Quienes apostaron en 2017 por la sobrerreacción sin plantear simultánea ni posteriormente un nuevo marco territorial, ni para Cataluña ni para el resto de territorios, ¿de verdad piensan que la demografía no corre en su contra, o simplemente se han instalado en el eterno aplazamiento de la apertura del melón territorial, a riesgo de que el fruto se eche a perder? Los independentistas catalanes cometieron gravísimos errores, entre los cuales no es el menor su precipitación. Hacer lo que hicieron teniendo sólo el beneplácito de la mitad de la población fue estúpido y suicida. Pero, ¿y dentro de dos legislaturas? ¿Y en Euskadi, donde la correlación de fuerzas da dos tercios a los partidos independentistas aunque no prioricen ahora esa cuestión?

Quienes desde el sosiego y con la cabeza fría deseen la continuidad de España como Estado en el largo plazo, deberían ser los primeros en plantearse la necesidad imperiosa y no muy aplazable de reformar su marco territorial. Eso implica que los impuestos los cobren las comunidades (y mejor las provincias, como en Euskadi), que los pocos asuntos de conducción federal (ejército, diplomacia, etc.) y su coste sean materia de un Senado territorial, y que los servicios públicos (mientras los libertarios no logremos privatizarlos) estén en manos de los estados federados y no del federal. Además, la cuestión de la secesión debe tener cauces legales propios, como en Canadá, para evitar que gire en torno a ella toda la política y se descuide la administración. Si en la Transición hubo un pacto centro-periferia por el modelo autonómico, que falazmente se nos ha vendido como federal sin serlo, hoy el nuevo pacto podría ser por un modelo realmente federal, y la Corona, si quiere sobrevivir, debería dar un giro de ciento ochenta grados y abanderar el proceso como en Bélgica. Sí, un reino puede ser federal, y hay varios ejemplos por el mundo.

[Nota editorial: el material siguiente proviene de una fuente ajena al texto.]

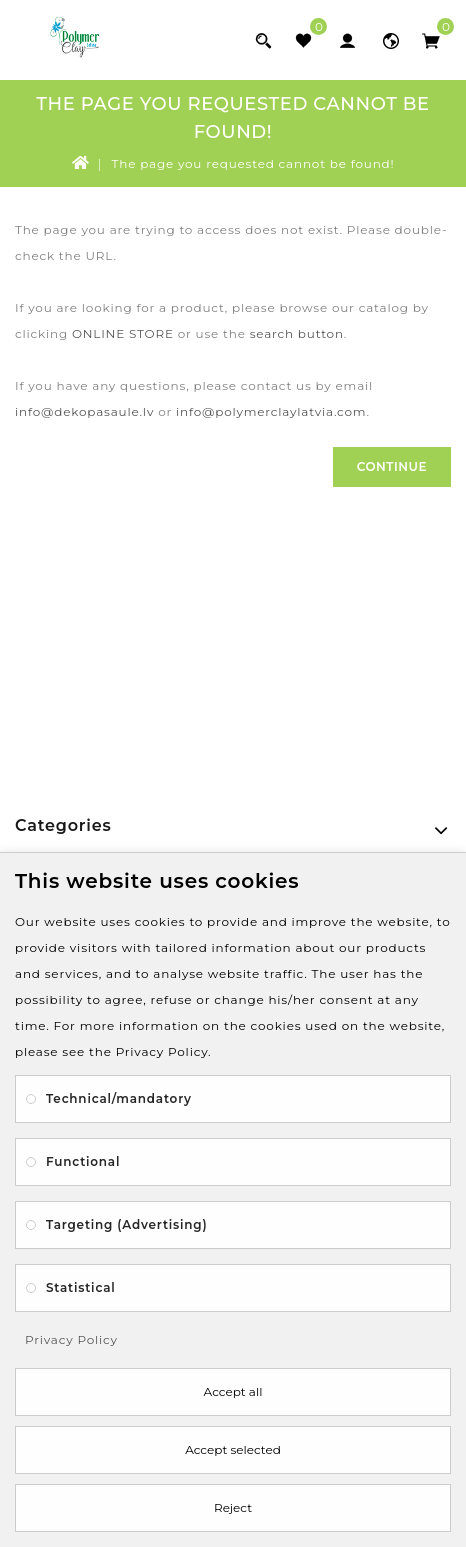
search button (297, 333)
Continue (392, 466)
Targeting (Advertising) (126, 1224)
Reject (233, 1507)
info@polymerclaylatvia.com (271, 411)
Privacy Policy (71, 1339)
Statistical (81, 1287)
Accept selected (233, 1449)
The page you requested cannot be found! (253, 163)
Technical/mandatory (119, 1098)
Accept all (233, 1391)
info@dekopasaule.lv (84, 411)
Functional (83, 1161)
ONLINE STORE (123, 333)
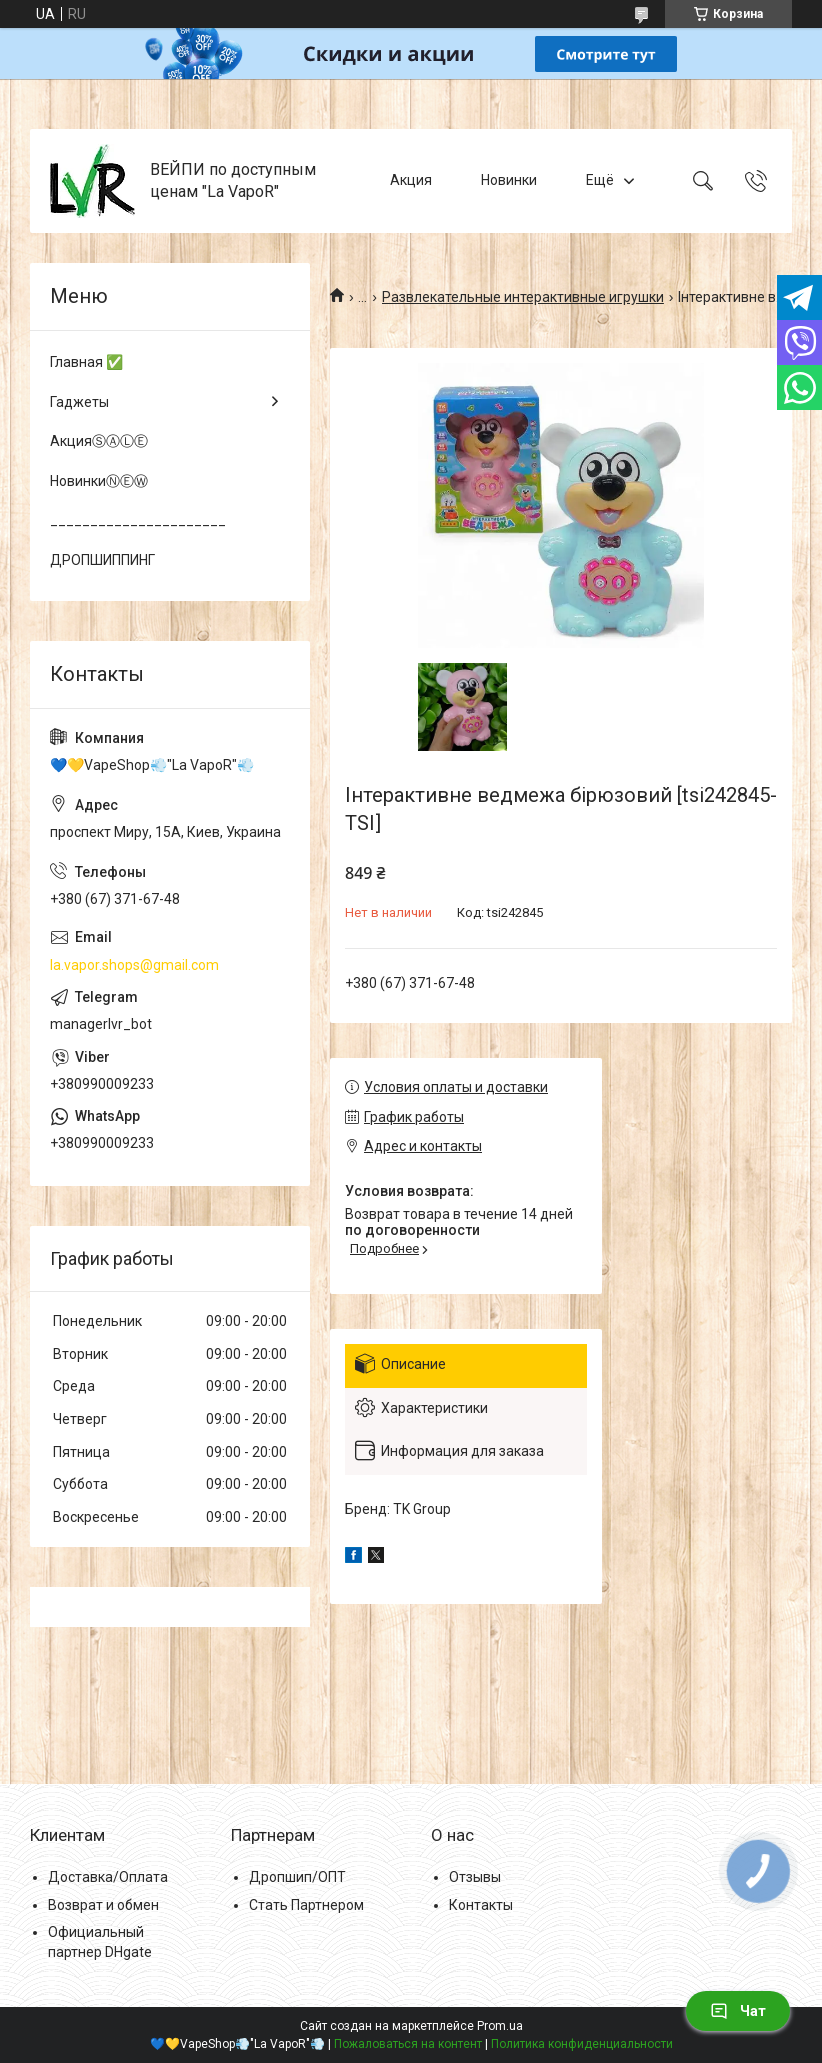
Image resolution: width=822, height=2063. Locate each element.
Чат (738, 2011)
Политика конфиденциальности (582, 2044)
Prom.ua (500, 2026)
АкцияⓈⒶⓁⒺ (99, 441)
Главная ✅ (86, 362)
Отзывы (475, 1877)
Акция (411, 180)
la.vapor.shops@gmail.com (134, 965)
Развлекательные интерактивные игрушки (523, 297)
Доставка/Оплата (108, 1877)
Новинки (509, 180)
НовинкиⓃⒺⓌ (99, 481)
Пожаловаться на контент (408, 2044)
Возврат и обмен (103, 1905)
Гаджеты (79, 402)
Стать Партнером (306, 1905)
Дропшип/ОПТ (297, 1877)
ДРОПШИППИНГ (102, 560)
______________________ (138, 520)
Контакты (481, 1905)
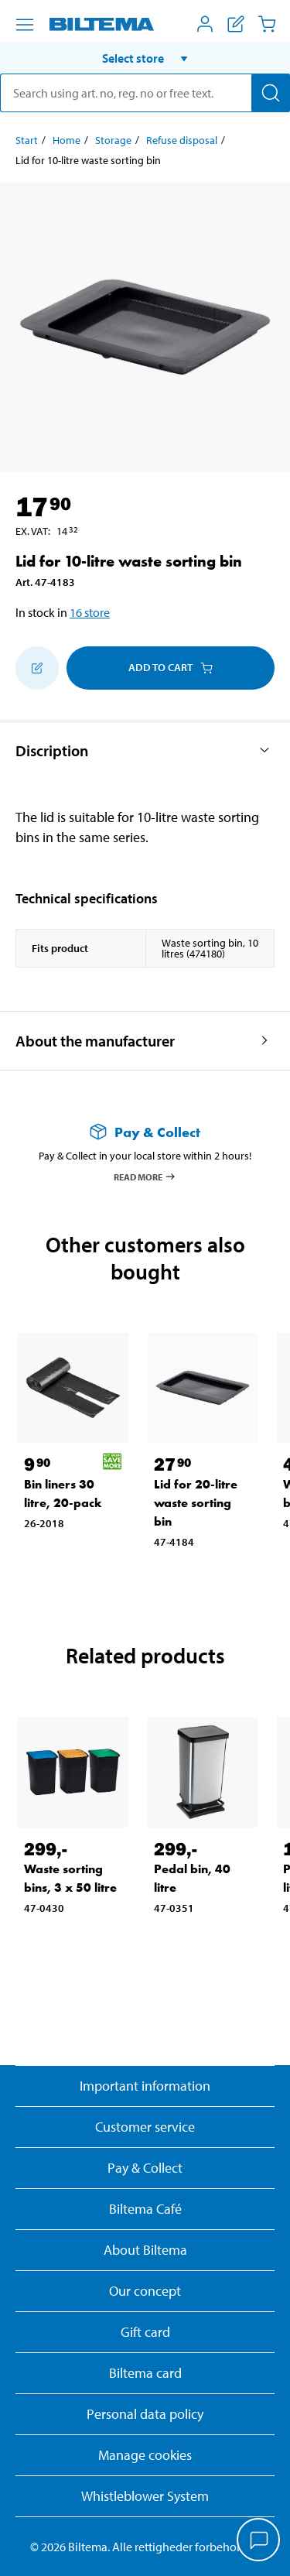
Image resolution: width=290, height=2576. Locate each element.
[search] (145, 93)
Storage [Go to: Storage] (113, 140)
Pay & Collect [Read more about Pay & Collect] (145, 2168)
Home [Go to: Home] (66, 140)
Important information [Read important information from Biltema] (145, 2086)
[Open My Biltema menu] (204, 24)
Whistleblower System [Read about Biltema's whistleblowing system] (145, 2496)
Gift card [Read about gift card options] (145, 2332)
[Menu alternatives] (24, 24)
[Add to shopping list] (37, 668)
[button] (145, 58)
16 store (90, 612)
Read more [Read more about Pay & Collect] (145, 1176)
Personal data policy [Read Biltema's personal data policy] (145, 2414)
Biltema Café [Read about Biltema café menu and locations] (145, 2209)
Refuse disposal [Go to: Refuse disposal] (181, 140)
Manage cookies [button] (145, 2455)
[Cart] (266, 24)
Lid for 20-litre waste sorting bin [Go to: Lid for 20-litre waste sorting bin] (195, 1503)
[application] (259, 2541)
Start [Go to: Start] (26, 140)
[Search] (270, 93)
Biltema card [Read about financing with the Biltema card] (145, 2373)
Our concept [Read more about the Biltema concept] (145, 2291)
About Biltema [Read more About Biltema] (145, 2250)
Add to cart (170, 667)
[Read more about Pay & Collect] (145, 1132)
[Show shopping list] (235, 24)
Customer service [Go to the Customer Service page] (145, 2127)
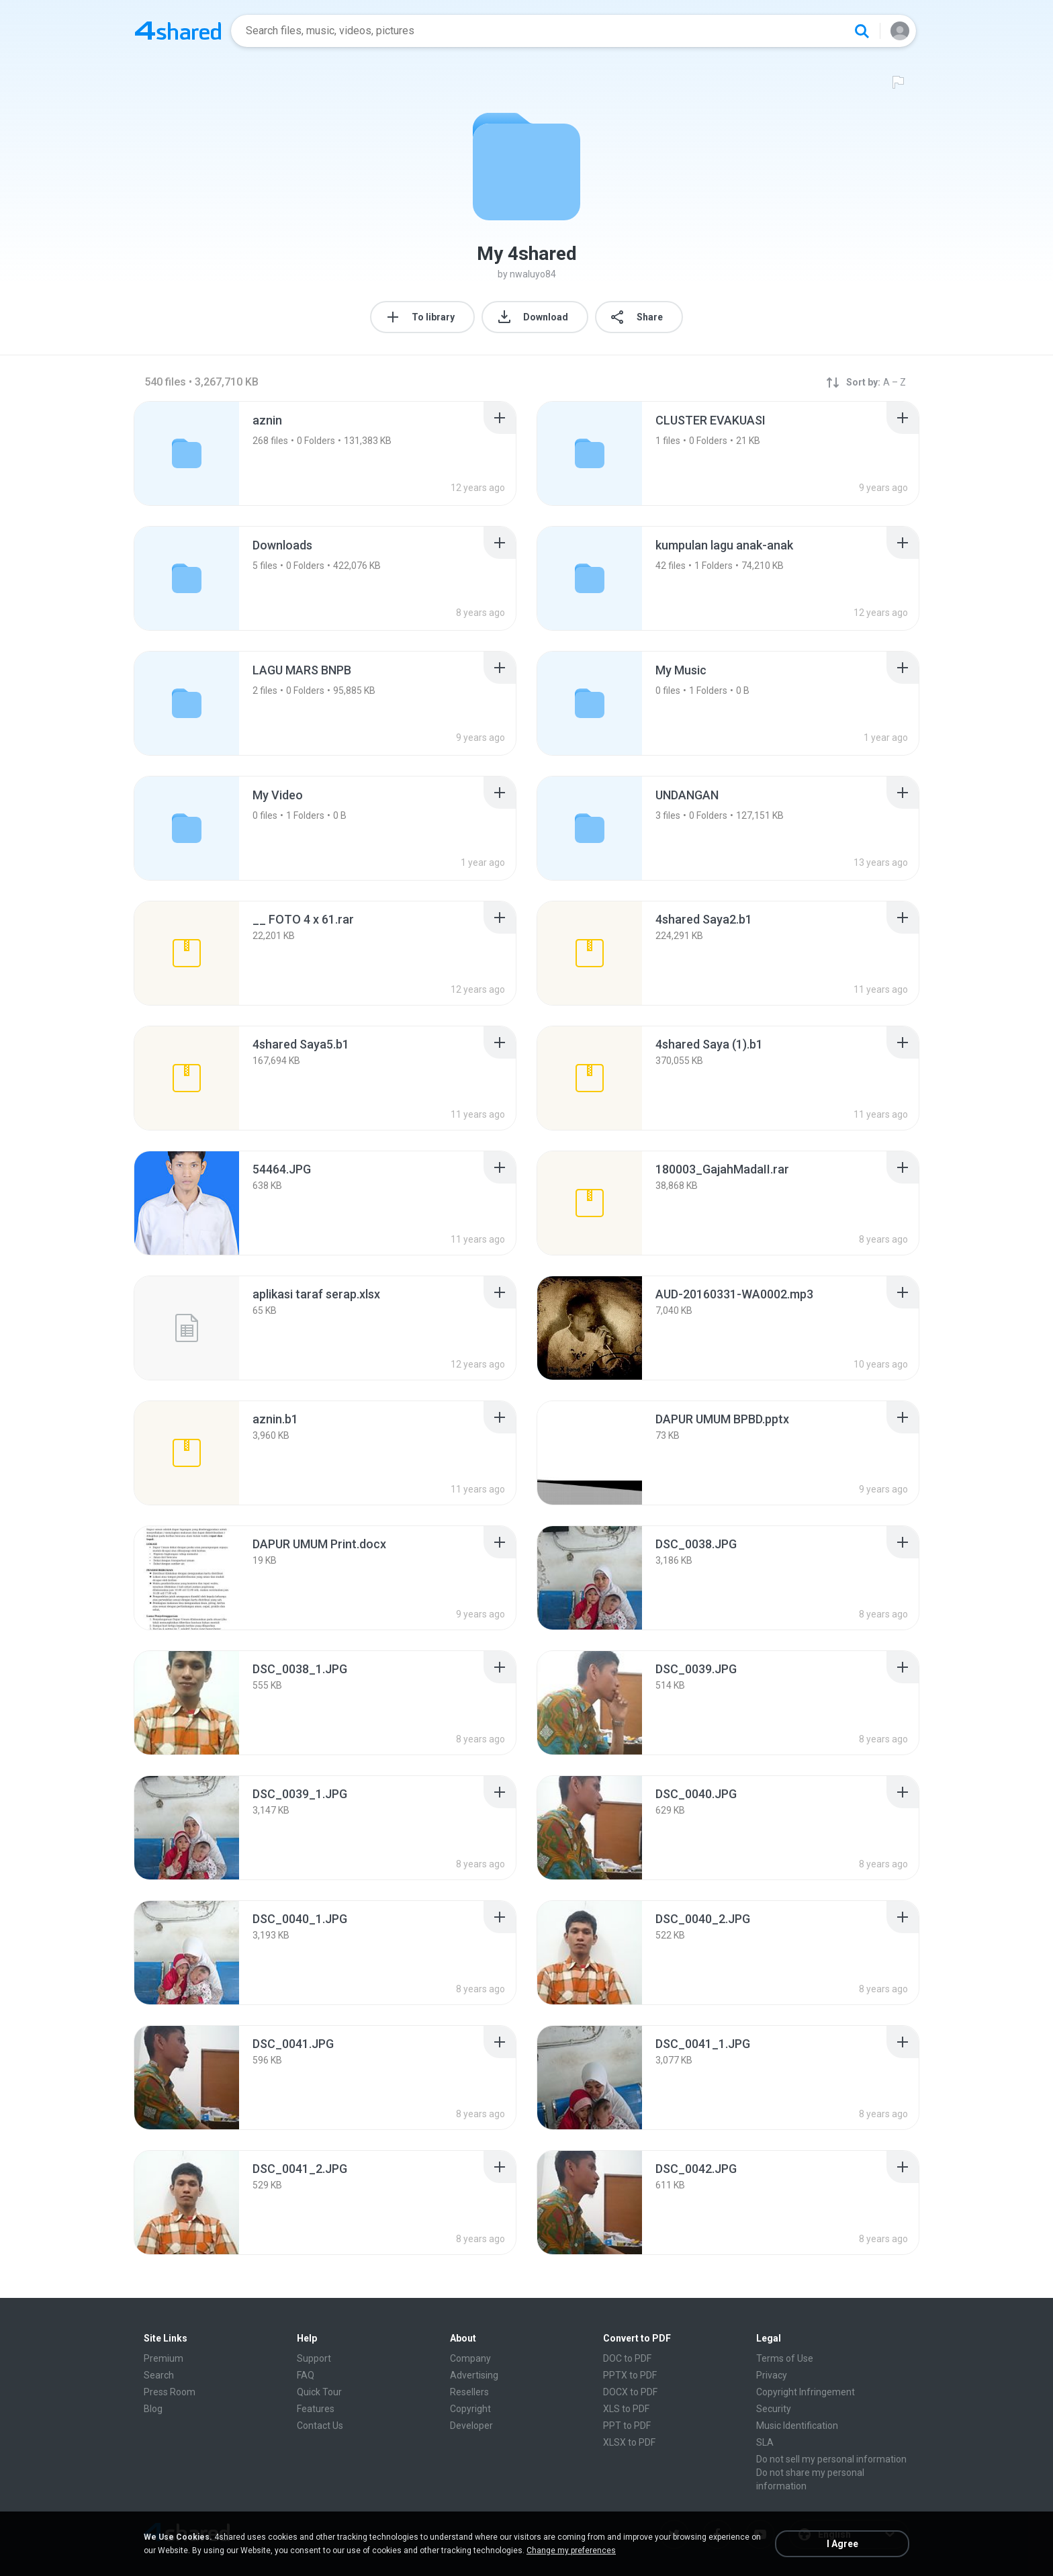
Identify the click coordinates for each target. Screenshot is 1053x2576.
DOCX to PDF (630, 2392)
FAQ (305, 2375)
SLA (765, 2442)
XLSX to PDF (629, 2442)
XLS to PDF (626, 2408)
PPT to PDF (627, 2425)
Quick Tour (319, 2392)
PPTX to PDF (630, 2375)
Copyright (470, 2408)
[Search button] (861, 31)
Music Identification (797, 2425)
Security (773, 2408)
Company (470, 2358)
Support (314, 2358)
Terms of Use (784, 2358)
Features (315, 2408)
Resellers (469, 2392)
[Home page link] (178, 30)
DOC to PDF (627, 2358)
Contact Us (320, 2425)
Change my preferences (571, 2550)
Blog (153, 2408)
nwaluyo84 (533, 274)
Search (159, 2375)
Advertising (474, 2375)
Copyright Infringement (805, 2392)
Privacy (771, 2375)
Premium (163, 2358)
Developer (471, 2425)
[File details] (186, 953)
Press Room (169, 2392)
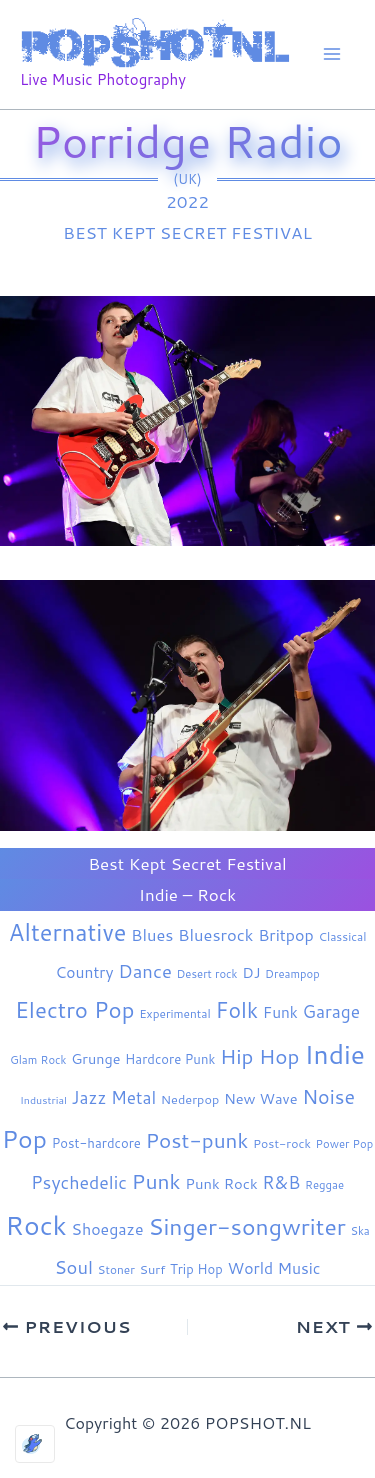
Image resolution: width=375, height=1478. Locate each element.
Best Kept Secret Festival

De no emprenderse un proceso de federalización sensata en toda España, seguiremos viendo procesos unilaterales en determinadas zonas, una tensión cada vez mayor entre las restantes comunidades y el gobierno central por los recursos, y el auge peligrosísimo de un movimiento nacionalista de corte cada vez más autoritario y neofalangista, que, además de recentralizarnos, amenaza con imponer un Estado demasiado fuerte, un moralismo arcaico y una economía intervenida. Para imponer su uniformización de España, deberá restringir gravemente las libertades, en una época que no lo tolera. El conflicto está servido. Felipe VI debe considerar si se suma al cambio, ejerce una influencia positiva y prolonga en clave federal, por unas cuantas décadas más, el sistema iniciado con la proclamación de su padre, o si por el contrario se deja querer por una facción cada vez más extrema, por un nacionalismo herido y feroz, y se pone en contra al resto de la población y a la mayoría de la sociedad en territorios enteros. No es tan difícil mirar hacia Bélgica. Muchos seguiremos prefiriendo una república, pero al menos así la monarquía podría servir para algo útil.